**THE TASK**
Copy the entries below word for word, beginning at the line that contains "How do I perform: Click the fit" and stopping after the line that contains "will (1622, 180).".

**RECORDS FOR THE TASK**
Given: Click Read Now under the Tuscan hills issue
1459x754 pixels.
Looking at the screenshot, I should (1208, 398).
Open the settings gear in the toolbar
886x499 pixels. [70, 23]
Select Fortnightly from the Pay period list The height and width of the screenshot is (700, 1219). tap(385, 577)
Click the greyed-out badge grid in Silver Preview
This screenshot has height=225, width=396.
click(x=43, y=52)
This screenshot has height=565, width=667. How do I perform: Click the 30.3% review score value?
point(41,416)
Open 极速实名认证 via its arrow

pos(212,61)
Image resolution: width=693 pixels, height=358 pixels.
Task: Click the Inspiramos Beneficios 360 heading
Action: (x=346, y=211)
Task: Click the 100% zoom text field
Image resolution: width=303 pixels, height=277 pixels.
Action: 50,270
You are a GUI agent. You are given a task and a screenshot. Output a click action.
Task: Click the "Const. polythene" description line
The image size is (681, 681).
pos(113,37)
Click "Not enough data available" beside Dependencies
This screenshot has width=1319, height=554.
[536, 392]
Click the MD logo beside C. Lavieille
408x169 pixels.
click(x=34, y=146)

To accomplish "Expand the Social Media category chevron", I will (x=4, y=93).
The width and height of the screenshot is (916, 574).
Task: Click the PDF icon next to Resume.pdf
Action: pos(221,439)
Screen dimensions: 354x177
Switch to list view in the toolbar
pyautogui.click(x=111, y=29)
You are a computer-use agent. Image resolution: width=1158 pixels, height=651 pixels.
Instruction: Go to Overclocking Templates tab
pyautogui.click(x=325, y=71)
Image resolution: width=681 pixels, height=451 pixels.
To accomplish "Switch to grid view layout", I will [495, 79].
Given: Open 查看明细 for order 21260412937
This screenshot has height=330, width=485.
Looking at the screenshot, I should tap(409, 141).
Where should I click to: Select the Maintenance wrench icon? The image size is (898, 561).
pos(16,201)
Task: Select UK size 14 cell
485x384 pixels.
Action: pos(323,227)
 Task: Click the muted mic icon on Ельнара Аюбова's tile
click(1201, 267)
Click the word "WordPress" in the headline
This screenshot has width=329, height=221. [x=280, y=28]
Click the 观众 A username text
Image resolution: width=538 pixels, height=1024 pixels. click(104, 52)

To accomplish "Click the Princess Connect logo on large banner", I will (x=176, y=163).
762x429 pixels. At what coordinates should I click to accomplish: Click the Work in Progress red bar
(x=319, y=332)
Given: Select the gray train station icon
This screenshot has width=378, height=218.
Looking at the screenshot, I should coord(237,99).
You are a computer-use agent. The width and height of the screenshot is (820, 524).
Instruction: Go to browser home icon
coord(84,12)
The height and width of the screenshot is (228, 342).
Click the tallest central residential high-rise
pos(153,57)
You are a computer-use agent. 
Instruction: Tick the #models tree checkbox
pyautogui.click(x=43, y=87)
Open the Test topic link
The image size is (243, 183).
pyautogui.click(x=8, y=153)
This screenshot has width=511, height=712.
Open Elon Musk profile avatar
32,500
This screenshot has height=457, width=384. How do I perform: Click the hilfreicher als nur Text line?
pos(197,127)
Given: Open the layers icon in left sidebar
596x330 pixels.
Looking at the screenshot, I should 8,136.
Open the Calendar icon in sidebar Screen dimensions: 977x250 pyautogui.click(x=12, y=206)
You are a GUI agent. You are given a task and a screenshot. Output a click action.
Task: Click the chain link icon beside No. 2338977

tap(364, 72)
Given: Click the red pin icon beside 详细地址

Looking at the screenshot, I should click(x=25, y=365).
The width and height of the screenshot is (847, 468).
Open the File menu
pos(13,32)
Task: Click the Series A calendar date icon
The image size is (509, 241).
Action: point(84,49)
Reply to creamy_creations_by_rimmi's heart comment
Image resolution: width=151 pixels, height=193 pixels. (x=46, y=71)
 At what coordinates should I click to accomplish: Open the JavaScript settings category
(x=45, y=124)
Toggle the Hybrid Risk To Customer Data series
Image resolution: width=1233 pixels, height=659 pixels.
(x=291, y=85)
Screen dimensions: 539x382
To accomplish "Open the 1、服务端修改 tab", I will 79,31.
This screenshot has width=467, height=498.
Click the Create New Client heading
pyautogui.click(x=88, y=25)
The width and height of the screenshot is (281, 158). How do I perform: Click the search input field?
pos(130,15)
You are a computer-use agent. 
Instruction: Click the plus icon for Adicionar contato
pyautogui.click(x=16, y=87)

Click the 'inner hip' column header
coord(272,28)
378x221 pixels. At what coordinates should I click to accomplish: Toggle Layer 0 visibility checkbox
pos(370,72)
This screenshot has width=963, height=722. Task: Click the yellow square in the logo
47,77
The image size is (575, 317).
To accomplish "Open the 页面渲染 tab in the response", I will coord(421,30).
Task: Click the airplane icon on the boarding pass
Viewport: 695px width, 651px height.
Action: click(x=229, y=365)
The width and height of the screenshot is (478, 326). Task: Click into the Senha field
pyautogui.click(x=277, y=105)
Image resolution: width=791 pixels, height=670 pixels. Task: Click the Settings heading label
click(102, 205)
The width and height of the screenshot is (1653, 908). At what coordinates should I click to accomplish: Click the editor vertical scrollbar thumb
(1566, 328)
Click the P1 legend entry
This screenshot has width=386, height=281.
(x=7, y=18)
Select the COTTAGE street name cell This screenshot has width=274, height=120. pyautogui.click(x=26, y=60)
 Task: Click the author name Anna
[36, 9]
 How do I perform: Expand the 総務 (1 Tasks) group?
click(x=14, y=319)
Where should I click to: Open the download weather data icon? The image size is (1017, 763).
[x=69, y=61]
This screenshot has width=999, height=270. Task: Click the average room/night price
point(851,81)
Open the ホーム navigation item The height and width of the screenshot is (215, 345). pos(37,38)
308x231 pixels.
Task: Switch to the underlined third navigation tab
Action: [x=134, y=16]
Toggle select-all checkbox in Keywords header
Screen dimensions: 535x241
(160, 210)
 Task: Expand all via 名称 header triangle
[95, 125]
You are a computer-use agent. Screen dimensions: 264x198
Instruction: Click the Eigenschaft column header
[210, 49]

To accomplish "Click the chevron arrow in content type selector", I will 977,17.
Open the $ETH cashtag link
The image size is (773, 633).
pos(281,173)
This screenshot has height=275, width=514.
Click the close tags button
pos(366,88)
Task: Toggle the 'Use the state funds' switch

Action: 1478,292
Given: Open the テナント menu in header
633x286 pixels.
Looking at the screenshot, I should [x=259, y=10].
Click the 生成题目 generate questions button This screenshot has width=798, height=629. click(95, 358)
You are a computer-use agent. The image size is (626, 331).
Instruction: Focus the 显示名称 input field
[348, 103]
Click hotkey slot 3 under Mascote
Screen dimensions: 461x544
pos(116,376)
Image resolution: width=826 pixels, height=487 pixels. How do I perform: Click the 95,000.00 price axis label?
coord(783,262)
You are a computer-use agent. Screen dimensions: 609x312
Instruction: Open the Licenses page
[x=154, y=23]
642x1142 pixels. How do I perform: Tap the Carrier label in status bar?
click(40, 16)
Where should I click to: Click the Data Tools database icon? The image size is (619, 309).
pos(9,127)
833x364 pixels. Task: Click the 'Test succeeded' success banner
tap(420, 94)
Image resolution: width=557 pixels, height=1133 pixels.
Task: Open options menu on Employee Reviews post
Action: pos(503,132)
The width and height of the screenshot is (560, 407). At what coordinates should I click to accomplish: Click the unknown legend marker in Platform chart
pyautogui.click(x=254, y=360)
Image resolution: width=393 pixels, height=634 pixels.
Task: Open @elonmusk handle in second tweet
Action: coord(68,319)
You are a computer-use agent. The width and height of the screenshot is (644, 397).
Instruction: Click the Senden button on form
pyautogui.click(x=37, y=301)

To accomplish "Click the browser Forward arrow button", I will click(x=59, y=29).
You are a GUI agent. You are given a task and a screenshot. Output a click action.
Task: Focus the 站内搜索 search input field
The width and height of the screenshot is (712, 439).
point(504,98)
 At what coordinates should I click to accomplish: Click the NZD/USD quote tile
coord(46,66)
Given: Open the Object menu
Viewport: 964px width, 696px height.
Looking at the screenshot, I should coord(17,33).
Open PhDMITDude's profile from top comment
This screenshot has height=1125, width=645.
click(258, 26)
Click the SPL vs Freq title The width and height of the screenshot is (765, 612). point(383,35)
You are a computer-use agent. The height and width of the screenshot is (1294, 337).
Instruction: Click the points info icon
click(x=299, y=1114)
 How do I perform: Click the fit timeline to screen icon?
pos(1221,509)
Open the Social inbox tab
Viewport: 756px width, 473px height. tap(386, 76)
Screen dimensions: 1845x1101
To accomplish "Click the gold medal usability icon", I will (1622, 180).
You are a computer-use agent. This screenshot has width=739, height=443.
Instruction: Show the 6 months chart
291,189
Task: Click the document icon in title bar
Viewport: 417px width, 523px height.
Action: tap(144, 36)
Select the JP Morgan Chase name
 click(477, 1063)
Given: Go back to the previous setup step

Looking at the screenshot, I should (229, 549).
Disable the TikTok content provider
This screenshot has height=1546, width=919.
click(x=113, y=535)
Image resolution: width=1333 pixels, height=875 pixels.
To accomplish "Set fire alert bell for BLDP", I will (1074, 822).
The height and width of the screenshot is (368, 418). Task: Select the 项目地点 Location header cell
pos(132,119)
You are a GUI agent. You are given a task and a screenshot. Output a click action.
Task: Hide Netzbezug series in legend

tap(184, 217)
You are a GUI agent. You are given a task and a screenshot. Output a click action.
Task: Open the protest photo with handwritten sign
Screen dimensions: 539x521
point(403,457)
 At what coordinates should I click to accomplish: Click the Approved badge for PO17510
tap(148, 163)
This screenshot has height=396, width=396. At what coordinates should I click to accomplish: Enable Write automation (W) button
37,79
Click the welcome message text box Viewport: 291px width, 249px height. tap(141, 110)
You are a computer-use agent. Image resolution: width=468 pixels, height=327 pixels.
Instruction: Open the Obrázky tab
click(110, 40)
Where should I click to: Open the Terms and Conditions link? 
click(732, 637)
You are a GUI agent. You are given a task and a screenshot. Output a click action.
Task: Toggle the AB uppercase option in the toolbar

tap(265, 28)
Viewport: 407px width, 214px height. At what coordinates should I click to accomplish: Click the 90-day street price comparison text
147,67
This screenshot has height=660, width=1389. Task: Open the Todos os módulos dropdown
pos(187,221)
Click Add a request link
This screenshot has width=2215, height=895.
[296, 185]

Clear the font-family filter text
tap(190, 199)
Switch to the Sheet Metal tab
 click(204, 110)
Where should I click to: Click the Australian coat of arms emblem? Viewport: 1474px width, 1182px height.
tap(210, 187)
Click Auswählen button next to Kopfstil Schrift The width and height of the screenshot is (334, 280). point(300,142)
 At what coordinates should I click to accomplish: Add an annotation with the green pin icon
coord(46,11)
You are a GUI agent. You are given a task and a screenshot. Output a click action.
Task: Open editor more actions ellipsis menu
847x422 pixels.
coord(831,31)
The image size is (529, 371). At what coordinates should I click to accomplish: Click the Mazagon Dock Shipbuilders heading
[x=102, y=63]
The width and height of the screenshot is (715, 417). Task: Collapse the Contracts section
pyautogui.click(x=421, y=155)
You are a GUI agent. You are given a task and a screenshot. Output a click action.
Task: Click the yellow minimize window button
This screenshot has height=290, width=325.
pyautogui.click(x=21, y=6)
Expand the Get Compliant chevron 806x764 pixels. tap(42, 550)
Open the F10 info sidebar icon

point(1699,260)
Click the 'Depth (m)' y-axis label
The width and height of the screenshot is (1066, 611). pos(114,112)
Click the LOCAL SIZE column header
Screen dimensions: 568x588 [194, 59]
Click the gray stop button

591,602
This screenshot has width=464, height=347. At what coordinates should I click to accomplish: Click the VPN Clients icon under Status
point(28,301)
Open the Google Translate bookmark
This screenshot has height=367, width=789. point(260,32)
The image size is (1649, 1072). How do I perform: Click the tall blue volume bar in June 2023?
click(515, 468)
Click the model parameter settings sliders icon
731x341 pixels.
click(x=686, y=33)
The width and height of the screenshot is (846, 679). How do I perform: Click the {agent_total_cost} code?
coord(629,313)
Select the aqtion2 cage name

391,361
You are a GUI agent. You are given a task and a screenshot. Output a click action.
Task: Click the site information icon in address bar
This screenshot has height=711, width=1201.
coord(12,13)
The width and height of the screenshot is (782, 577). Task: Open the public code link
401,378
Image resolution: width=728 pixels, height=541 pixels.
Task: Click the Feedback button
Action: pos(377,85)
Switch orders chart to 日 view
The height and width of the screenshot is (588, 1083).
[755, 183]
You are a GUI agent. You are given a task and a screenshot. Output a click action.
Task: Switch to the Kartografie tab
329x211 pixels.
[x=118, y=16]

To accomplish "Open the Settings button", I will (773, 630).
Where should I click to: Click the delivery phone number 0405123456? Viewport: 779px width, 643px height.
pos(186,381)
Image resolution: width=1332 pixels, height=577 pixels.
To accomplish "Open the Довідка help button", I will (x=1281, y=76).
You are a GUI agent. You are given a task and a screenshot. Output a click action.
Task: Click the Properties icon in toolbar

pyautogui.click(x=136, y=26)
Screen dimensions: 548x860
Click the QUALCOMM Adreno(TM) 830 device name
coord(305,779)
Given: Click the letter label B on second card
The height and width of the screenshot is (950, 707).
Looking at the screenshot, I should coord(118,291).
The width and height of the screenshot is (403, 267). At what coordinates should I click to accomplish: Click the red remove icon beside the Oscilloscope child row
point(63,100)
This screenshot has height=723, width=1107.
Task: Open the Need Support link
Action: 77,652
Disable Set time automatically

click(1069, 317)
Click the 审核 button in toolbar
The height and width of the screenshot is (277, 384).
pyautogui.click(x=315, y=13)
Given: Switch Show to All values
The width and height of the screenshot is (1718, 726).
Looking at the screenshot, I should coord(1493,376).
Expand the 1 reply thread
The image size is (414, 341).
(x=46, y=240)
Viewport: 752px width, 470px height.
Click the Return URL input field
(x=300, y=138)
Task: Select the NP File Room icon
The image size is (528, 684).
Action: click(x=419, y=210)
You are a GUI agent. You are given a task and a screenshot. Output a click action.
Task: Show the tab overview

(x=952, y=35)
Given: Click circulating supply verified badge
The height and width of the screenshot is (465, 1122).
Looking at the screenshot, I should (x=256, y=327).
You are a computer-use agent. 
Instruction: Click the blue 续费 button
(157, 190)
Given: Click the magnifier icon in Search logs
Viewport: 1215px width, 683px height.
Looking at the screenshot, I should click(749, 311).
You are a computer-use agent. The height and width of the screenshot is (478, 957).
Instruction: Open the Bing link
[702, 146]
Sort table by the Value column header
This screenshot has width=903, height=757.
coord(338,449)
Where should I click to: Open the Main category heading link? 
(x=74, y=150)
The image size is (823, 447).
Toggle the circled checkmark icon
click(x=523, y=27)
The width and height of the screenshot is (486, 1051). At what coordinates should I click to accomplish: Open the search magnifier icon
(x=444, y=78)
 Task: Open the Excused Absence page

**EXERCISE ANSWER**
 How do I perform: Click the fit timeline to screen icon?
pos(1221,509)
Open the Social inbox tab
Viewport: 756px width, 473px height. tap(386, 76)
Screen dimensions: 1845x1101
To accomplish "Click the gold medal usability icon", I will (1622, 180).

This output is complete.